At GC 8 ‘Review’ it provides for Review Meetings to be held at intervals set out in the Particulars. The contract provision uses the word ‘must’ and that leaves no doubt that it is an obligation on the Co-ordinating Commissioner and the Provider. In the past there is no doubt that, in some instances, no review meetings have been held by Trusts. It requires a resource and also knowledge and skills to conduct an effective review meeting. The ‘Review’ required at GC 8 is very much in the interest of a Provider. Among the provisions are to review and discuss:

8.1.2      Performance of the Parties under this Contract;

8.1.4      levels of Activity, Referrals and Utilisation under this Contract;

8.1.6      the Prices; and

8.1.7      any other matters that either considers necessary in relation to this Contract.

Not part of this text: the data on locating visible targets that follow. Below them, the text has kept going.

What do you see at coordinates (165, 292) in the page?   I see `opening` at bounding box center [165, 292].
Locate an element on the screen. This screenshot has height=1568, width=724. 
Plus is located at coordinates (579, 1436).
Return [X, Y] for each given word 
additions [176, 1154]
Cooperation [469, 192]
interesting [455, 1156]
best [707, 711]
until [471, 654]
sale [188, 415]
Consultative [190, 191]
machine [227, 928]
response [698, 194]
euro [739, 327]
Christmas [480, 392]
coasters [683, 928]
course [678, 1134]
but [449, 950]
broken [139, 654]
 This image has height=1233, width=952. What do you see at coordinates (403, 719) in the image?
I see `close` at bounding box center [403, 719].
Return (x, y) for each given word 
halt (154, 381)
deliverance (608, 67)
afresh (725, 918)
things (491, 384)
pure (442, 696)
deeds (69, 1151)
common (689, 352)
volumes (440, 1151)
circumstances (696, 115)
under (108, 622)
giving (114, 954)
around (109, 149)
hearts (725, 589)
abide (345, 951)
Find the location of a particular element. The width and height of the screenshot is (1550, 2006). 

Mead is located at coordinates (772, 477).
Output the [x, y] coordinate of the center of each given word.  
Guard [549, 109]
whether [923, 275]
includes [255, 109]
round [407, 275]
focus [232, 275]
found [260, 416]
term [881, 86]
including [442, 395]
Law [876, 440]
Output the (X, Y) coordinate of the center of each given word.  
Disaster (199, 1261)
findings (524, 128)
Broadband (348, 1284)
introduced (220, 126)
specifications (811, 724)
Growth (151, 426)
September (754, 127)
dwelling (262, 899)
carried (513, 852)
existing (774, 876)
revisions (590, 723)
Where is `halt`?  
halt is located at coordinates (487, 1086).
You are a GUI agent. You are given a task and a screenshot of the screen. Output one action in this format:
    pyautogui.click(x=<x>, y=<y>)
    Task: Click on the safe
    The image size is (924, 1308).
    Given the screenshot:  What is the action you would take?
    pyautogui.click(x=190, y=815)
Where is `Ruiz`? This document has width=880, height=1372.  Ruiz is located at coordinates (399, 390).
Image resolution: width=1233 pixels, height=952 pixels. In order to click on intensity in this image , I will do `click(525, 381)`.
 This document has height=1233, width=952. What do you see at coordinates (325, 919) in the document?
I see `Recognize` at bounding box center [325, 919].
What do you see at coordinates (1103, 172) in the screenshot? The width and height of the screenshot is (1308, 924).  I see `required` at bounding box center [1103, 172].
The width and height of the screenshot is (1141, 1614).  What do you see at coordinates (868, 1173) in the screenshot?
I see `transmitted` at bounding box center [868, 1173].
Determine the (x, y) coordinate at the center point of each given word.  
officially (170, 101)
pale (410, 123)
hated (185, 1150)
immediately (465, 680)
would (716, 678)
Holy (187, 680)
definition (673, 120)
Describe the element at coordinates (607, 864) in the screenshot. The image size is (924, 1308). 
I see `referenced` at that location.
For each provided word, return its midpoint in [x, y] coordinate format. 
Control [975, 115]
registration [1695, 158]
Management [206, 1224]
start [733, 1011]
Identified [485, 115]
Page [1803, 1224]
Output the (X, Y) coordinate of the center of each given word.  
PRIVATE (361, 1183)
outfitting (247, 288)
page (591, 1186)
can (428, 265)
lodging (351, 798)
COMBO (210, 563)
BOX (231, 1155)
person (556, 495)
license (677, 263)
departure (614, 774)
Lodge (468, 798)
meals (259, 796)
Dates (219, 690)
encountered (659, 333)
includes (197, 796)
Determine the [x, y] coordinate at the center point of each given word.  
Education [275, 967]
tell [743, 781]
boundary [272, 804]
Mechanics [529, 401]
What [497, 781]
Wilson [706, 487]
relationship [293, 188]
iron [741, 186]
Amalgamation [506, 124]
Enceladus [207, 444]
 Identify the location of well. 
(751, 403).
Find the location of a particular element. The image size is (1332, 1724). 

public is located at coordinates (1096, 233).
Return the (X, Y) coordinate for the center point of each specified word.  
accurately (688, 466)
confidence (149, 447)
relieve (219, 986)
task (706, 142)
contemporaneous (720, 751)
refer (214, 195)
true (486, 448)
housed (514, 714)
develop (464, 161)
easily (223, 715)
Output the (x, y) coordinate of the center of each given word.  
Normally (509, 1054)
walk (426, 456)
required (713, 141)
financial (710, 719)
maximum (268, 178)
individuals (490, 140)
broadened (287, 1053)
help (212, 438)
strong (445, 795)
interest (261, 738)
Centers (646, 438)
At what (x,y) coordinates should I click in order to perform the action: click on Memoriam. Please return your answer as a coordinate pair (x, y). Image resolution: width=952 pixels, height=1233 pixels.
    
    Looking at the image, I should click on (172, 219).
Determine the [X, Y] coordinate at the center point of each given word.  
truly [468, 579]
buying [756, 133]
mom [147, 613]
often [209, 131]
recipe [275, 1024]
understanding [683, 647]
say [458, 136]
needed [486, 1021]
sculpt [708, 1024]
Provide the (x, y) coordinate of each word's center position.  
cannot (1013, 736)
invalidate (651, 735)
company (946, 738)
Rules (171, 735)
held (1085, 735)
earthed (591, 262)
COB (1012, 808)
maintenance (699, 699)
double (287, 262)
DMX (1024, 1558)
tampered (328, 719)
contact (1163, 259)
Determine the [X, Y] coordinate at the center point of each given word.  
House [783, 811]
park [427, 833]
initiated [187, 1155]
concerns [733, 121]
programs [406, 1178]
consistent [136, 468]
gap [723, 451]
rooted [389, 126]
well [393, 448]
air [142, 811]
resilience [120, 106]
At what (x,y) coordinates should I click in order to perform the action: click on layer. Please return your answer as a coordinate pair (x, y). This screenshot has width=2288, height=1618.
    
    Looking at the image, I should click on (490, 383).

Is this clause worthy of careful thought for those accountable in CCGs?

CCG Contracts: Friend or Enema! Conclusion

Occasionally the parties to a contract will have a dispute. One way to reduce the potential for this occurring is for both parties to have a clear understanding of the detail of the contract. It can be postulated the CCGs are more likely to have expert legal and procurement advice readily to hand than are many Providers. Whatever the case -- it is advised, if in any doubt, to seek advice on any facet of a contract of which they are unsure of the consequences.